PROVIDED PASSAGE:
This essay was first published in October 2021, in the second volume of the Centre for Defence Studies series on The Integrated Review in Context: Defence and Security in Focus.

The Integrated Review (IR) and the accompanying Defence Command Paper had much to say about deterrence. While there was notable change in this respect from the two previous strategic and defence reviews (2010; 2015), there was some continuity across all three, and particularly between 2015 and 2021.

This paper focuses on two core issues. First, it addresses elements of continuity and change in the UK’s approach to nuclear deterrence. It then considers the IR’s characterisation of how the UK’s approach to deterrence more broadly is already changing, and needs to evolve going forward, in order to adequately reflect the increasingly challenging and dynamic international security environment. Similar to the nuclear area, there are elements of continuity and change in the UK’s broader approach.

Nuclear Deterrence

The most unsurprising element was the continuity of the UK’s commitment to retaining a minimum, assured and credible nuclear deterrent. Like multiple prior reviews, the 2010, 2015 and 2021 iterations all made the case for The Deterrent as: ‘the ultimate means to deter the most extreme threats’ (2010); the ‘ultimate insurance policy as a nation’ (2015); and ‘the ultimate guarantee to our security, and that of our allies’ (2021).

But the IR also initiated important changes. Specifically, the UK increased its overall nuclear warhead stockpile ceiling from 225 to 260. In 2010 of course the UK had stated that it would reduce the overall number from not more than 225 to not more than 180 by the mid-2020s. The stated rationale for raising this ceiling was a ‘recognition of the evolving security environment, including the developing range of technological and doctrinal threats…’

The Integrated Review drew attention to unnamed nuclear states ‘significantly increasing and diversifying their nuclear arsenals’ and ‘investing in novel nuclear technologies and developing new ‘warfighting’ nuclear systems which they are integrating into their military strategies’. – Professor Wyn Bowen

While not specifically named this was a clear reference to Russian and Chinese programmes to modernise, expand and diversify their respective nuclear arsenals. Three decades after the end of the Cold War, then, the IR’s announcement on warhead numbers reflects a growth in the UK’s perceived utility of nuclear weapons, something that will certainly feature in debates about disarmament and non-proliferation in the context of the NPT.

SOURCE EXCERPT:
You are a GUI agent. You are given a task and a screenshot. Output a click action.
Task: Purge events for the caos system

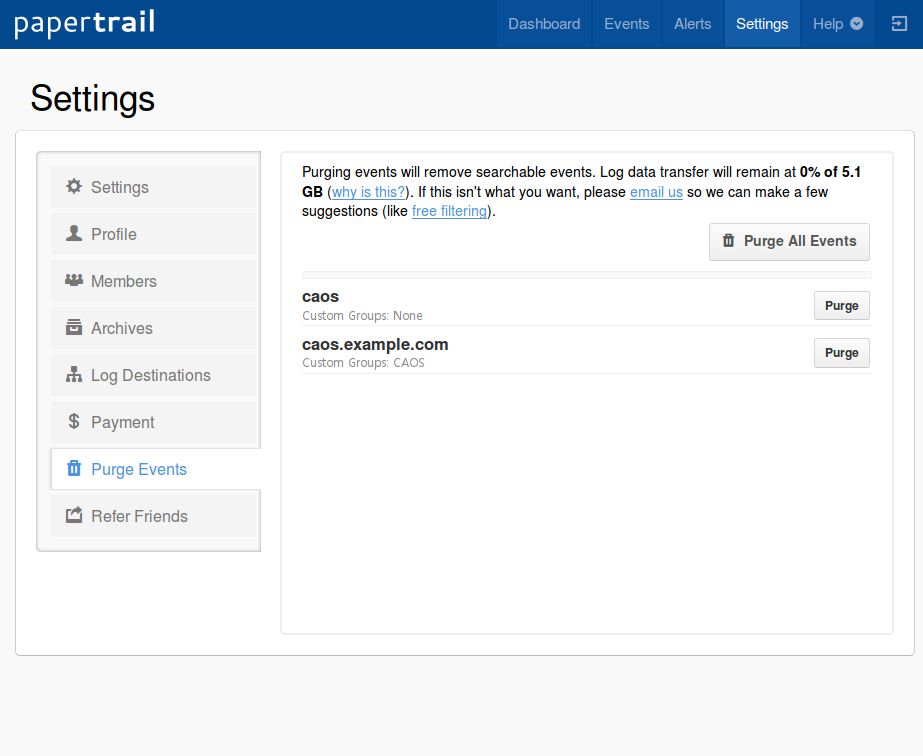tap(841, 306)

STATED PROBLEM:
Summarize the essay above on the Integrated Review and UK deterrence in two sentences.

WRITTEN REPLY:
The 2021 Integrated Review kept the UK's long-standing commitment to a minimum, assured and credible nuclear deterrent, which the 2010 and 2015 reviews also made. It also raised the warhead stockpile ceiling from 225 to 260, although in 2010 the UK had said it would cut the total to no more than 180 by the mid-2020s, and it justified the increase by an evolving security environment, which the essay links to the Russian and Chinese nuclear buildups.